WHEREAS, the parties hereto are party to that certain Distribution Agreement, dated as of May 31, 2023 (the “Distribution Agreement”);

WHEREAS, the Distribution Agreement provides for the offering and sale of common stock, $0.01 par value per share, of the Company having an aggregate Gross Sales Price of up to $600,000,000;

WHEREAS, Section 19 of the Distribution Agreement provides that the Distribution Agreement may be amended in writing signed by the parties thereto; and

WHEREAS, the parties hereto desire to amend the Distribution Agreement to modify certain provisions relating to the term and termination of the Distribution Agreement.
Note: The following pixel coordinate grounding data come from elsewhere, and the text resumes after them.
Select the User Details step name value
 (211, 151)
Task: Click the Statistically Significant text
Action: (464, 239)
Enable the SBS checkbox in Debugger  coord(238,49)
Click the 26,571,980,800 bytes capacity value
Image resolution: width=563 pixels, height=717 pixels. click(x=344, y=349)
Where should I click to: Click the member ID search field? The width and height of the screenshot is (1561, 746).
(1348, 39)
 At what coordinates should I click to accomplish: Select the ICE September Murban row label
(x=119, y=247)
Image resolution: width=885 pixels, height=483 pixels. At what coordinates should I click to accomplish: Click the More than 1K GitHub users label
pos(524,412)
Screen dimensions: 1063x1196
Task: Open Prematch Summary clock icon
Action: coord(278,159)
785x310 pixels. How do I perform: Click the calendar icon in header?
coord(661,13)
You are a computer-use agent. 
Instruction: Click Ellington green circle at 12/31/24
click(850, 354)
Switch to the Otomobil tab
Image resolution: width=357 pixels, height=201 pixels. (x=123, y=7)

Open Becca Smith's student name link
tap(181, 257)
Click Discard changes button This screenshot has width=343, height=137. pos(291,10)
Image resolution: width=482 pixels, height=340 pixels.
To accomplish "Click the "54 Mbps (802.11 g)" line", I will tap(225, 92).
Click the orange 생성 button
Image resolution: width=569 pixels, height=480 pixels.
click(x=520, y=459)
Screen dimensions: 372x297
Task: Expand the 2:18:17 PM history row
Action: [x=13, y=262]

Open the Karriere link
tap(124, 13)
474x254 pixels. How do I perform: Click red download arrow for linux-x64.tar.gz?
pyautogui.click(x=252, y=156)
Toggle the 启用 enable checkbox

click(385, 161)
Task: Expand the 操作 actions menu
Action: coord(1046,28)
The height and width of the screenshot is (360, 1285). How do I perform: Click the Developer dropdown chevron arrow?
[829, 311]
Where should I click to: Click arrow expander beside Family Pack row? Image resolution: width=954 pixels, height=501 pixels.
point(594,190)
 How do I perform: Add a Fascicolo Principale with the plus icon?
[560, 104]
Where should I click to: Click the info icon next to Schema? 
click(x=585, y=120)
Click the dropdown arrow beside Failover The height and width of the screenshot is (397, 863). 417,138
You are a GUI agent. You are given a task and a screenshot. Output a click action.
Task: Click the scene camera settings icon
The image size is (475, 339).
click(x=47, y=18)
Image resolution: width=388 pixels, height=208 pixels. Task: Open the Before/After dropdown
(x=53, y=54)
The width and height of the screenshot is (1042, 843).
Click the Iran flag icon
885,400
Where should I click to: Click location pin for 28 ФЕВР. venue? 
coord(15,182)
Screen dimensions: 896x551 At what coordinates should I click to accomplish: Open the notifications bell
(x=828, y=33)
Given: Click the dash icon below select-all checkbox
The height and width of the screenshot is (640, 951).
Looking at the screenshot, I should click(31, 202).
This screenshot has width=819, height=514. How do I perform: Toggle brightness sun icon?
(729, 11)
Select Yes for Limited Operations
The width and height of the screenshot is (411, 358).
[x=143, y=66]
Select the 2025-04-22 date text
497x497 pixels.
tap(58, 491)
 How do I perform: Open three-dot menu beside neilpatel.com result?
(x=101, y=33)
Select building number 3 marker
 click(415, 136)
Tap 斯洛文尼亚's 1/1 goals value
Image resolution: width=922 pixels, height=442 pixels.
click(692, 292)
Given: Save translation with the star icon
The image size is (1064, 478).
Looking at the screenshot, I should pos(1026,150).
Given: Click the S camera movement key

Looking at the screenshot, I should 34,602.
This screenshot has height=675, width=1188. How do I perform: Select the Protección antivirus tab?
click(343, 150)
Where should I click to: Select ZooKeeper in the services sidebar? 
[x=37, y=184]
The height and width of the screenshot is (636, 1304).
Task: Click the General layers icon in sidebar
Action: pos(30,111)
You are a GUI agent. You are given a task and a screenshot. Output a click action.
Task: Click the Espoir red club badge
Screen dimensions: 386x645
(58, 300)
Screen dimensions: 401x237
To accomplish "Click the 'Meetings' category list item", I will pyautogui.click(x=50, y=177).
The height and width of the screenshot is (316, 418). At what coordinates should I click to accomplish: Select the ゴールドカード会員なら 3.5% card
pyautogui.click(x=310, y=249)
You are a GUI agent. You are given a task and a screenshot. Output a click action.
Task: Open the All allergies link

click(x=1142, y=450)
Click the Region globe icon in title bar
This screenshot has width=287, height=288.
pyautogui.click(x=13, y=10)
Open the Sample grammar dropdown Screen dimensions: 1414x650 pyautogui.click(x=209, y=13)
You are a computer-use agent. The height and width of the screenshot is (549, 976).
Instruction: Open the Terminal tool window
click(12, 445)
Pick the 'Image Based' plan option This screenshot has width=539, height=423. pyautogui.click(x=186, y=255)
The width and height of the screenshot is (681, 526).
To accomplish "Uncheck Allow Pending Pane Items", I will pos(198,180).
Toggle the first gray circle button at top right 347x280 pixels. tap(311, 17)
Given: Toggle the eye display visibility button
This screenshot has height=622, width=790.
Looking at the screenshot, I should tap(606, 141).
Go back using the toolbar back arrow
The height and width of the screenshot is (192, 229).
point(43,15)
NOW, THEREFORE, in consideration of the foregoing premises and for other good and valuable consideration, the receipt and sufficiency of which are hereby acknowledged, the Parties hereby agree as follows:

1.Amendments.

a.All references in the Distribution Agreement to the Company’s registration statement on Form S-3ASR (No. 333-264313) are hereby deleted and replaced with references to the Company’s registration statement on Form S-3ASR (No. 333-286435), filed with the Securities and Exchange Commission on April 8, 2025.

b.Section 2(c) of the Distribution Agreement is hereby amended and replaced in its entirety to read as follows:

“(c) Payment of the Net Agency Sales Price for Shares sold by the Company on any Purchase Date pursuant to a Transaction Acceptance shall be made to the Company by wire transfer of immediately available funds to the account of the Company (which the Company shall provide to the Agent at least one Exchange Business Day prior to the applicable Agency Settlement Date (as defined below)) against delivery of such Shares to such Agent’s account, or an account of such Agent’s designee, at The Depository Trust Company through its Deposit and Withdrawal at Custodian System (“DWAC”) or by such other means of delivery as may be agreed to by the Company and such Agent. Such payment and delivery shall be made at or about 10:00 a.m. (New York City time) on the first Exchange Business Day (or such other day as may, from time to time, become standard industry practice for settlement of such a securities issuance or as agreed to by the Company and the applicable Agent) following each Purchase Date (each, an “Agency Settlement Date”).”

c.Section 8 of the Distribution Agreement is hereby amended and replaced in its entirety to read as follows:

“8.    Termination.

(a)     (i)    The Company may terminate this Agreement in its sole discretion at any time upon prior written notice to the Agents, the Forward Sellers and the Forward Purchasers. Any such termination shall be without liability of any party to any other party, except that (A) with respect to any pending sale, the obligations of the Company, including in respect of compensation of the Agents and the Forward Sellers, shall remain in full force and effect notwithstanding such termination; and (B) the provisions of Sections 3, 4(l), 9, 13, 15 and 17 of this Agreement shall remain in full force and effect notwithstanding such termination.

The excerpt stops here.